Run the end‑to‑end pipeline. On first run, this will:

  • Create ./data/ if it does not exist.
  • Download and extract the Kaggle dataset into ./data/stanford_cars.
  • Reorganize and filter images into ./data/filtered_cars/{train,test}.
  • Move and filter CSVs, then pre‑crop training images to bounding boxes.
  • Train the model if ./model/car_classifier.pt does not exist.
  • Validate on the test set and save ./output/ConfusionMatrix.png.

Using Poetry:

poetry run python main.py

Using pip/venv:

python main.py

Notes

  • If ./data already exists, dataset initialization will print a message and skip downloading. Delete ./data to force a fresh re‑init.
  • Training uses the following defaults (see modelConstruction/ModelTraining.py):
    • Batch size: 512
    • Epochs per schedule chunk: 25
    • Schedule chunks: 4 with learning rates 1e-2, 1e-3, 1e-4, 1e-5
    • Device: CUDA if available, else CPU

Outputs and artifacts


  • ./model/car_classifier.pt — Saved PyTorch weights after training.
  • ./output/ConfusionMatrix.png — Normalized confusion matrix over the test set.
  • ./data/filtered_cars/ — Filtered and preprocessed dataset layout used by the model.

Troubleshooting


  • “kaggle: command not found” or Kaggle CLI not recognized

    • Ensure the environment has Kaggle installed (it is declared in pyproject and installed by Poetry). Re‑open your terminal so the kaggle command is on PATH.
    • Confirm you accepted the dataset terms on Kaggle.
    • Ensure .env contains KAGGLE_API_USER and KAGGLE_API_TOKEN.
  • Dataset init keeps skipping with a message that ./data exists

    • Delete the ./data directory to force a fresh init. The initializer returns early if it detects an existing data directory.
  • FileNotFoundError: Could not find CSV file at ./data/anno_test_filtered.csv. Possible a dataset API call issue.

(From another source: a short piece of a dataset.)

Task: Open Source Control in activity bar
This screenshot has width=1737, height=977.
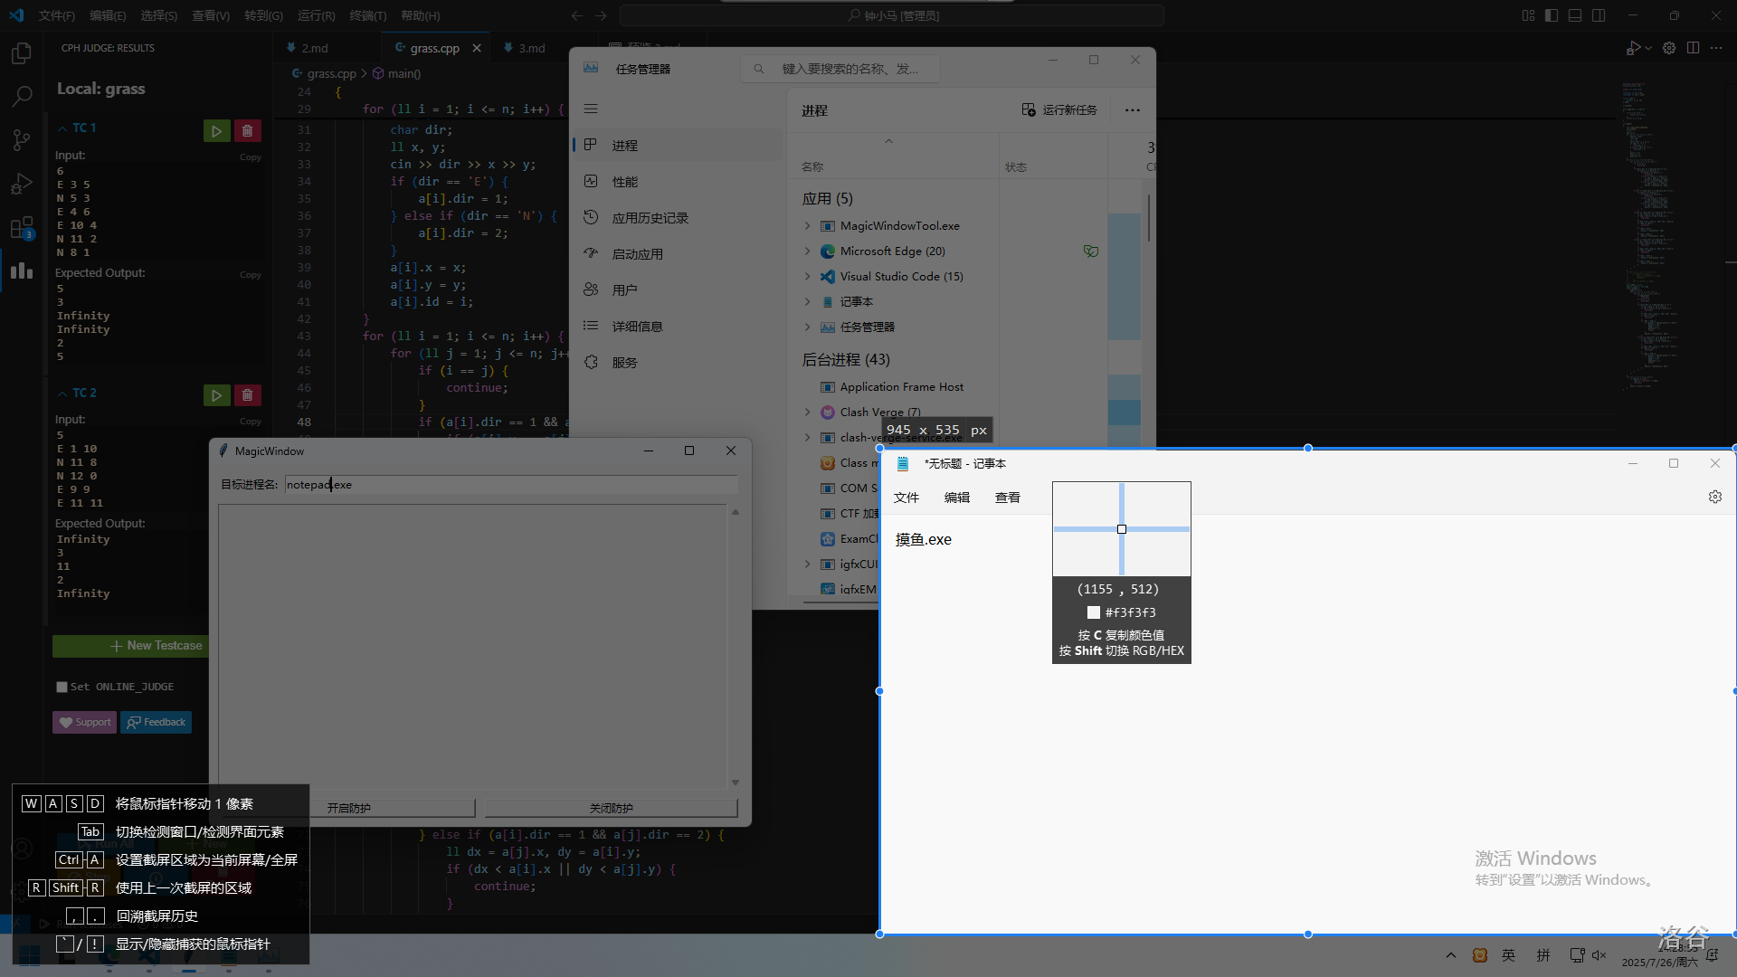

      • Delete the ./data directory to force a fresh init.
  • CUDA/CuDNN errors

    • If you don’t need GPU acceleration, run on CPU (it will auto‑detect). If you do, ensure your NVIDIA driver is up to date and that your Torch install matches your CUDA runtime. Installing the default pip/Poetry wheel typically includes a compatible CUDA runtime.
  • OpenCV cannot read images (Image not found)

    • Ensure the dataset successfully downloaded and reorganized and that your working directory is the project root when running main.py.
  • TypeError: expected str, bytes or os.PathLike object, not NoneType

    • Ensure you .env file is setup correctly.

FAQ


  • Which dataset do we use?

    • Kaggle: “Stanford Car Dataset by classes folder” (jutrera/stanford-car-dataset-by-classes-folder).
  • What classes are supported?

    • The list is defined in controllers/CarMakeData.py as car_brands. This drives the number of output classes and dataset filtering.
  • Can I skip training and just validate?

    • Yes, place a compatible weights file at ./model/car_classifier.pt before running main.py. The script will detect the model and skip training.
  • How do I re‑run preprocessing?

    • Delete the ./data directory and run main.py again.

Contributing


Pull requests are welcome. Please keep to the existing code style and structure. If adding dependencies, update pyproject.toml and ensure installation works with both Poetry and pip/venv. Consider adding or updating tests under test/ as appropriate.

License


This project is licensed under the MIT License. See LICENSE.md for details.